Sure, that is the same here too.

The unfortunate truth is that people are human and humans make mistakes. You could drive to work on the same back road every day. Except one day it's particularly cold and you don't see the ice patch on the sharp right hand corner you've taken 100s of times before. The rear of the car steps out, but you don't know what to do as you have never encountered this before. You panic, naturally stamping on the brakes and end up off the road in a ditch.

The alternative: drivers must complete separate examinations for front wheel drive and rear driven cars, like how automatic and manual are separate licenses.

As part of that drivers must learn how the drivetrain affects how the car breaks traction both under power and under non-power conditions (i.e. coasting), and the appropriate corrections for both.

Let's come back to our scenario. We can assume the driver is operating a front wheel drive vehicle. Instead of slamming on the brakes, the driver has experience of lift off oversteer from their test. They apply 1/4 turn of opposite lock, then unwind the lock. The driver then applies power to the front wheels to straighten the rear.

Thanks to good training and examination driver has successfully avoided ending up the ditch.

> The unfortunate truth is that people are human and humans make mistakes.
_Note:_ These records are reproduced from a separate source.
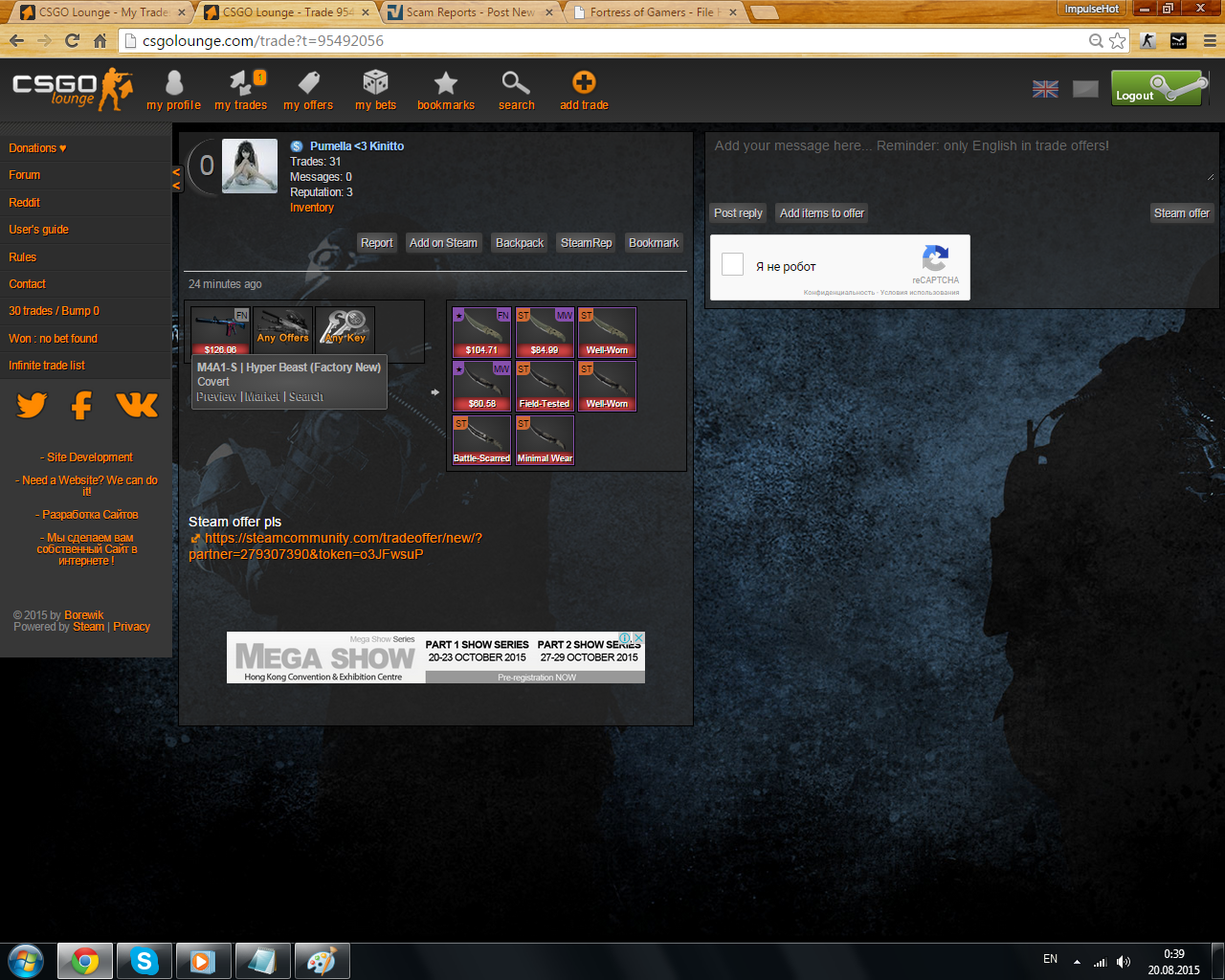1225x980 pixels.
Task: Open Chrome menu hamburger button
Action: 1210,41
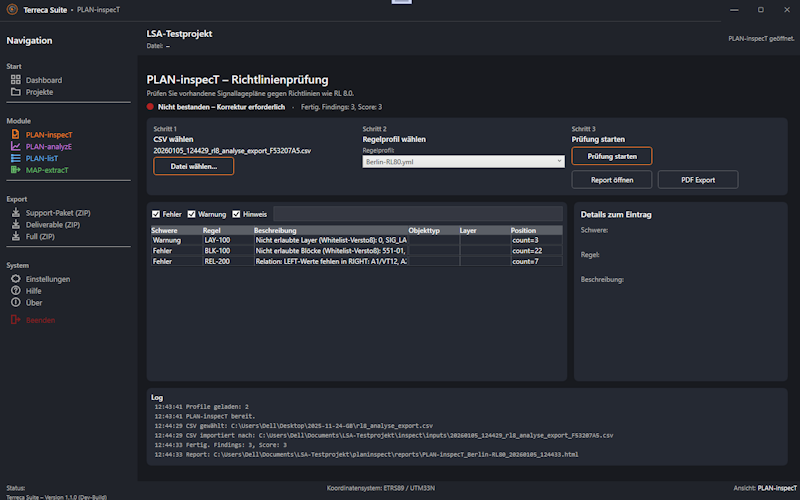This screenshot has width=800, height=500.
Task: Click the Beenden exit icon
Action: pos(15,320)
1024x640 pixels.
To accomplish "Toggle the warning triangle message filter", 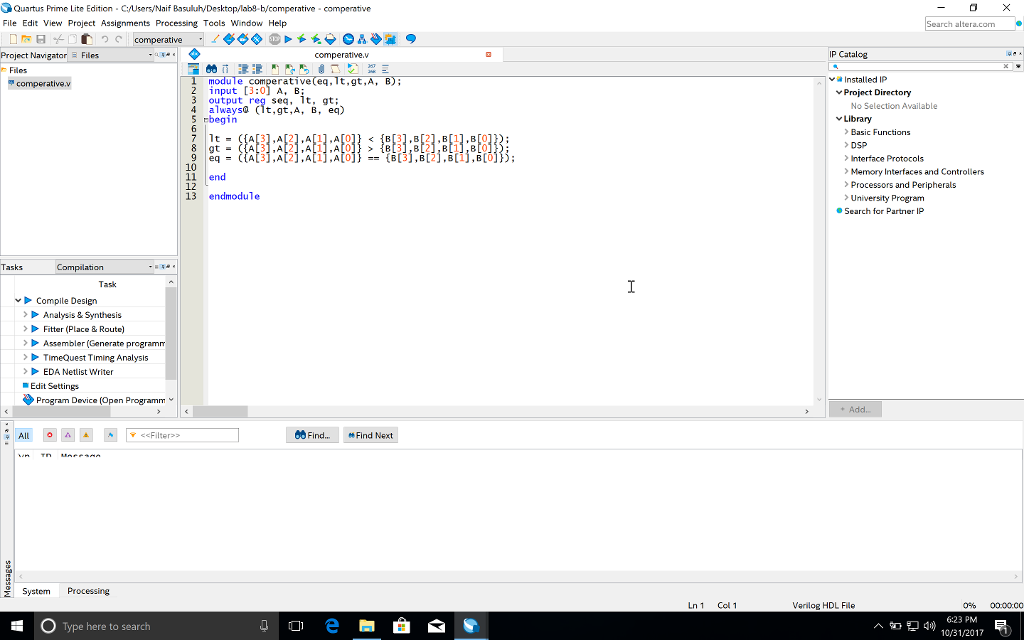I will point(85,435).
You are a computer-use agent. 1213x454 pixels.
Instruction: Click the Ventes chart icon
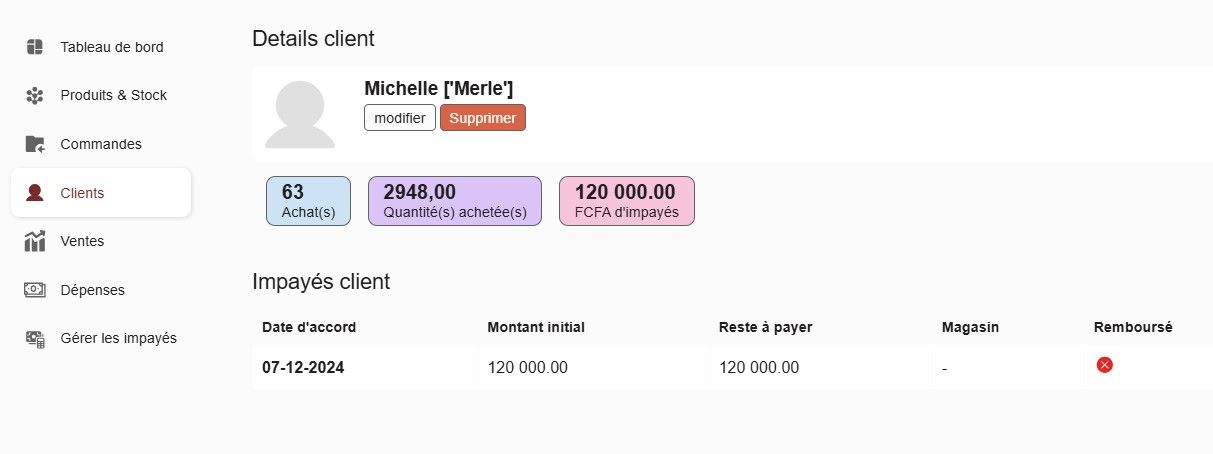(35, 241)
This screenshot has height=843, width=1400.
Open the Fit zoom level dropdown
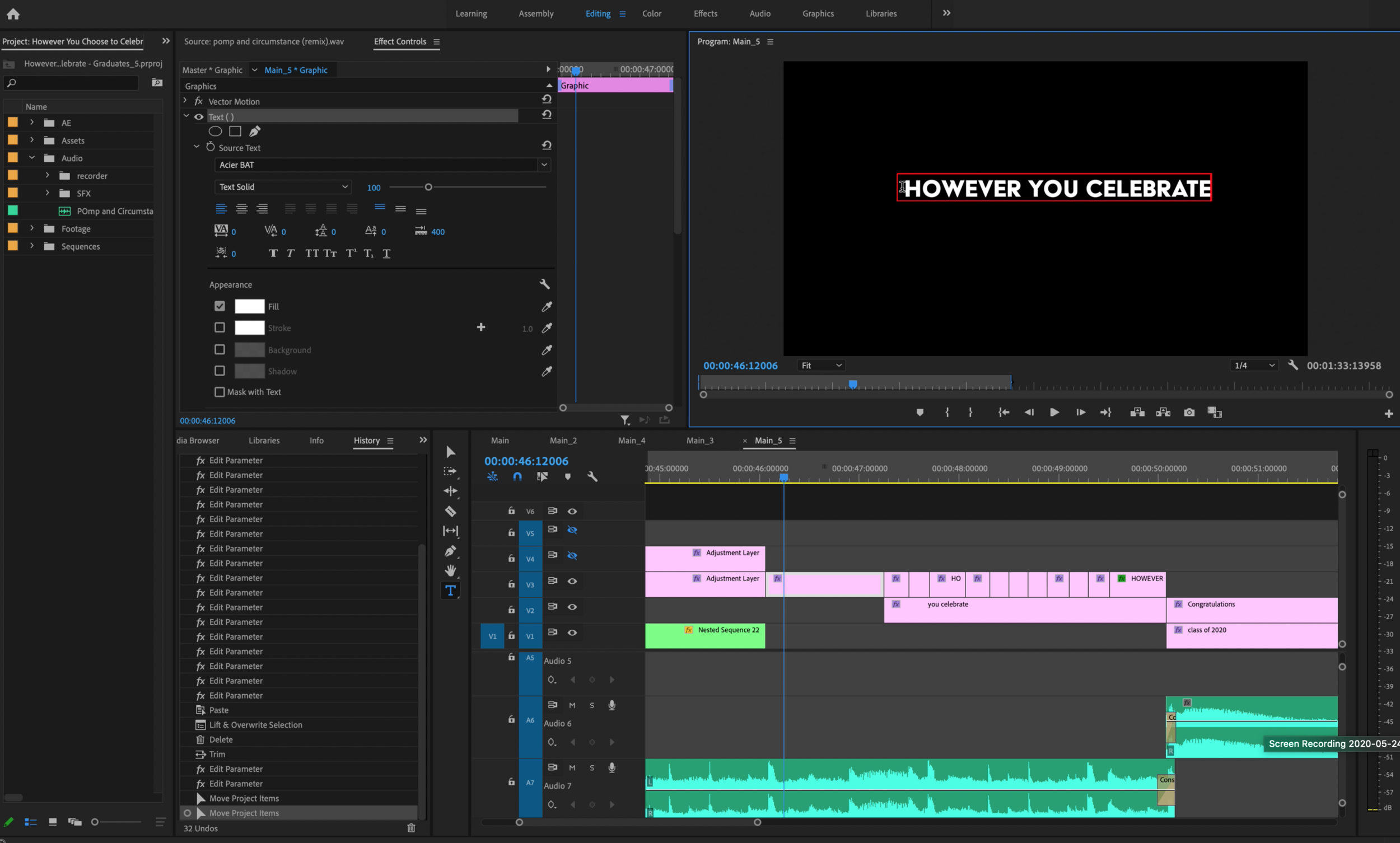coord(820,366)
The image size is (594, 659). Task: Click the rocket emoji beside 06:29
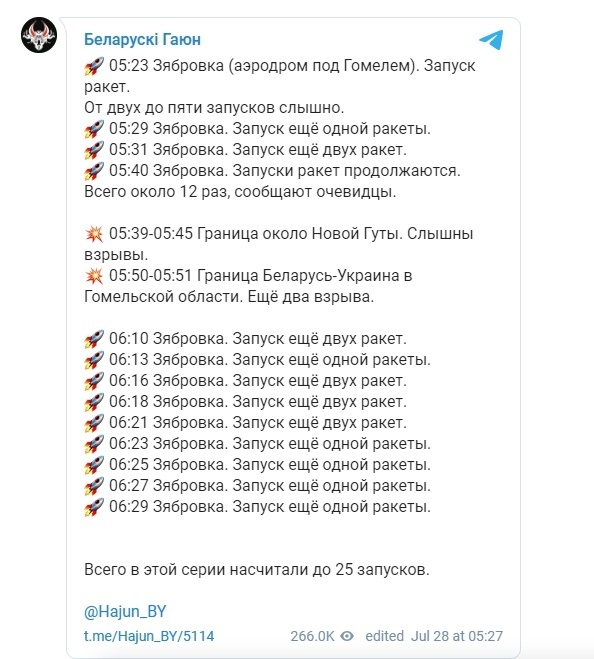click(94, 507)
That's true, it's also going to stay true no matter the amount of training. That isn't to say that I'm advocating against more training, but I think the training is prohibitively more expensive (even in a context where driving isn't as much of a necessity as it is here) for a gain that I perceive to be largely negligible unless linked to stricter training and re-certification in general (which is certainly prohibitively expensive).